By Lauren N. Johnson
The Iconic Group has has sold its 95-unit Arias apartment building in Brooklyn’s Park Slope neighborhood to Dallas-based investment giant Invesco Real Estate for an undisclosed amount.
The one-time condo proved to be an eventual winner for Iconic, which bought the site for $8.7 million in 2007 and made the decision to rent the 95-unit building when the market soured at rates ranging from $2,100 for studios to $3,600 for two-bedrooms.
Units flew off the shelves following the April 2011 launch of the property and the building was sold free and clear of debt, according to brokers at HFF who arranged the sale.
“Arias Park Slope is the only building of its caliber in the neighborhood and has been well received by the market; achieving a stabilized occupancy within months of completion,” said Andrew Scandalios, senior managing director at HFF who led the investment sales team that also included Jose Cruz, senior managing director, and directors Kevin O’Hearn and Jeffrey Julien.
City records show the site was purchased for $8.7 million in 2007 with a $22 million mortgage added the following year.
While initially planned as a luxury condo, Iconic hired the Marketing Directors to lease the apartments early this year.

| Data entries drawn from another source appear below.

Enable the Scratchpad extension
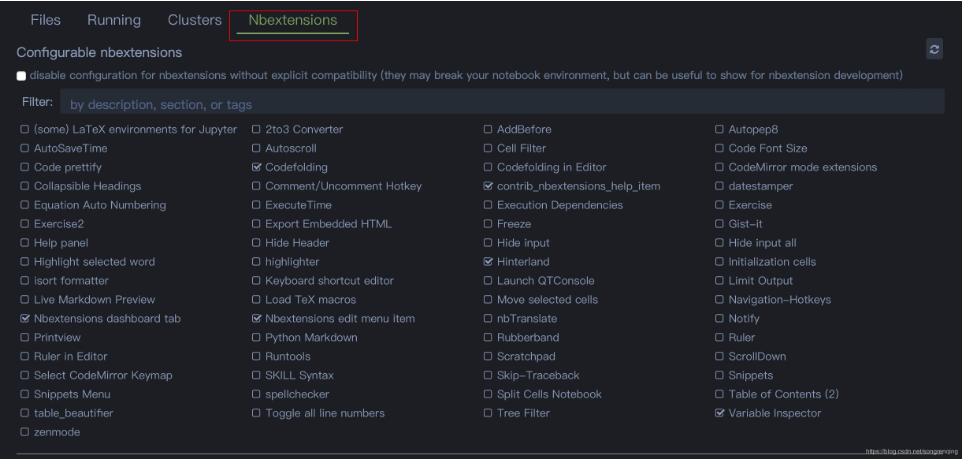The width and height of the screenshot is (963, 460). click(488, 356)
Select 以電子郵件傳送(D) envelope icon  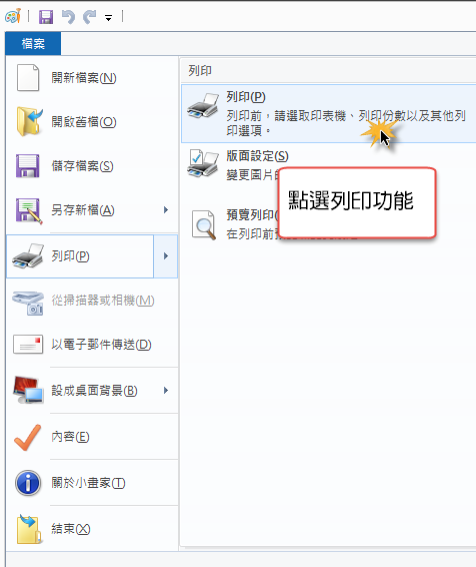tap(28, 344)
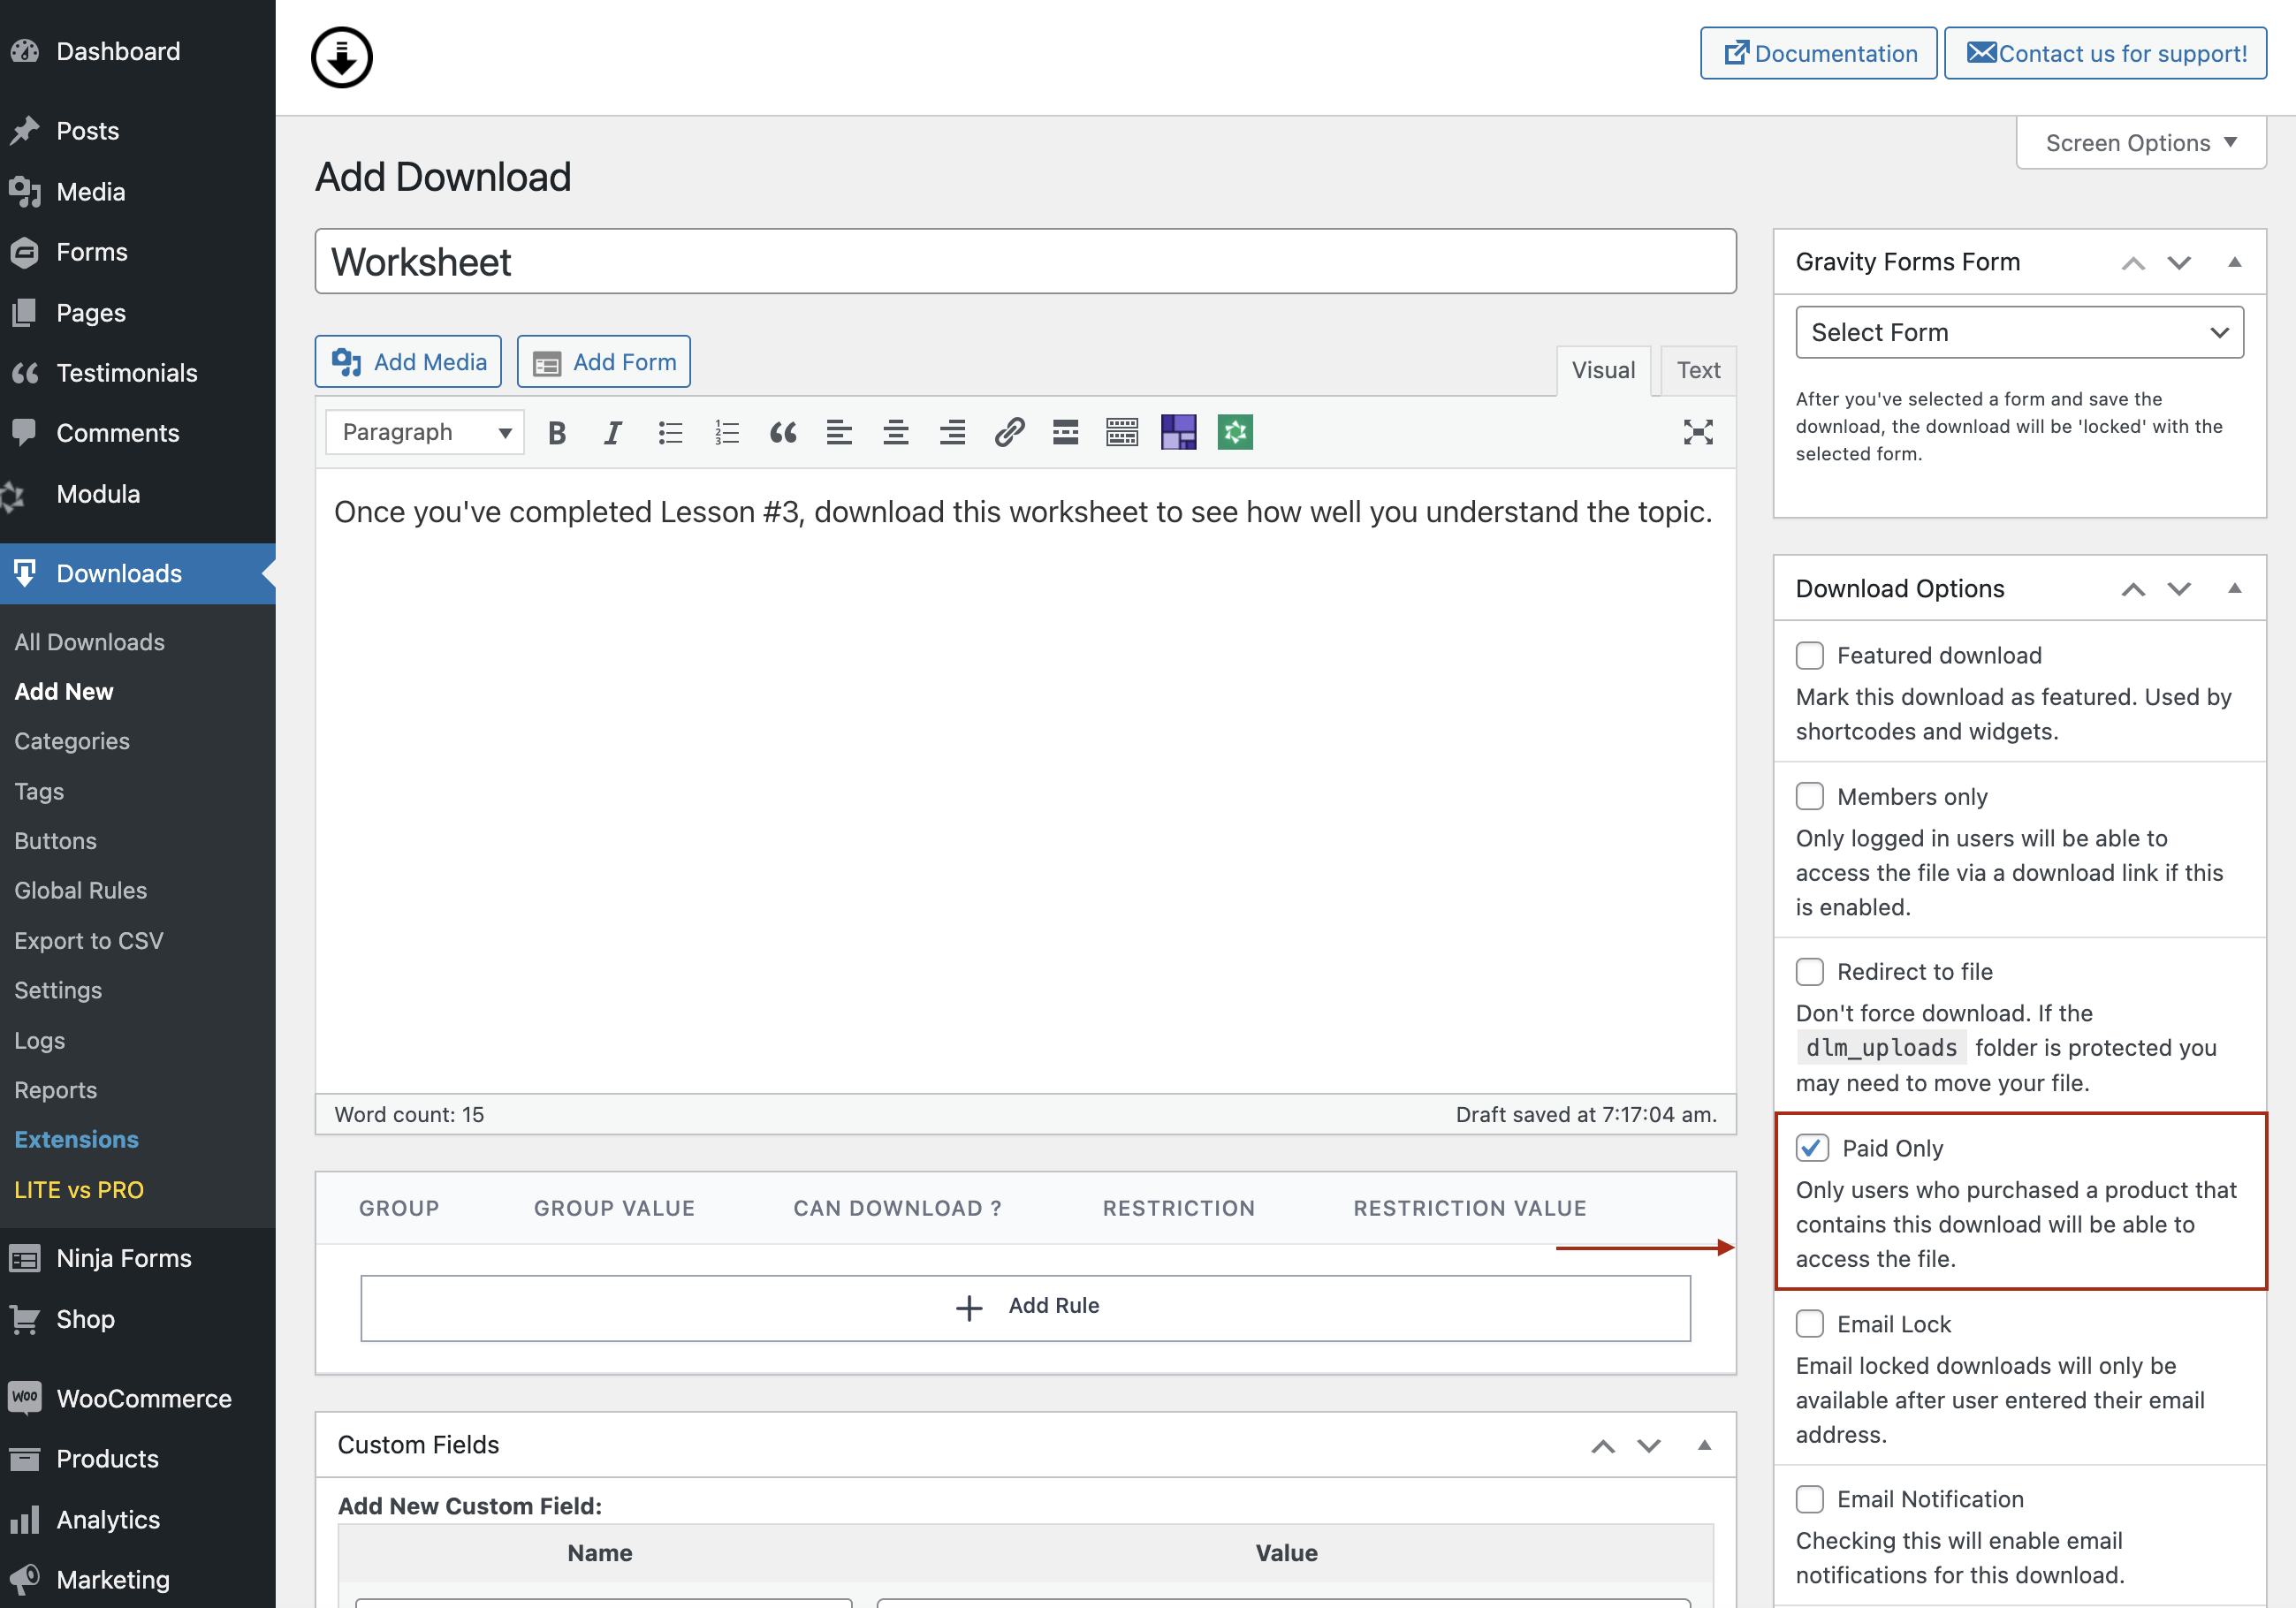Image resolution: width=2296 pixels, height=1608 pixels.
Task: Click the insert link icon
Action: [x=1007, y=431]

Strong public interest quickly turned to spirited leasing as 28% of the upscale rentals designed by Ismael Leyva were leased in the first three weeks.
The 12-story building at 150 4th Avenue has 6,121 s/f of ground floor retail occupied by a medical dentist office as well as a family day care center. The brick building has studios and one- and two-bedroom units, averaging 764 s/f. Amenities include a 24-hour attended lobby, health club, yoga room, a laundry facility and pet spa.
“[The deal] is a further indication that apartments and multi-housing is a favored institutional class that investors desire to own,” said Scandalios, who noted the present lure and demand for multi-housing properties.
According to the latest report from Ariel Property Advisors, multifamily activity in Brooklyn jumped up in September, registering the largest month over month increases for transaction volume, dollar volume, buildings traded and units traded, of all the New York markets.
Last month alone, there were 13 transactions totaling $55.5 million. Notable sales included a former dormitory owned by Brooklyn Law School at 184 Joralemon Street that sold for $10.756 million. That price represents $387 per square foot and the buyer plans on converting the building to luxury rentals.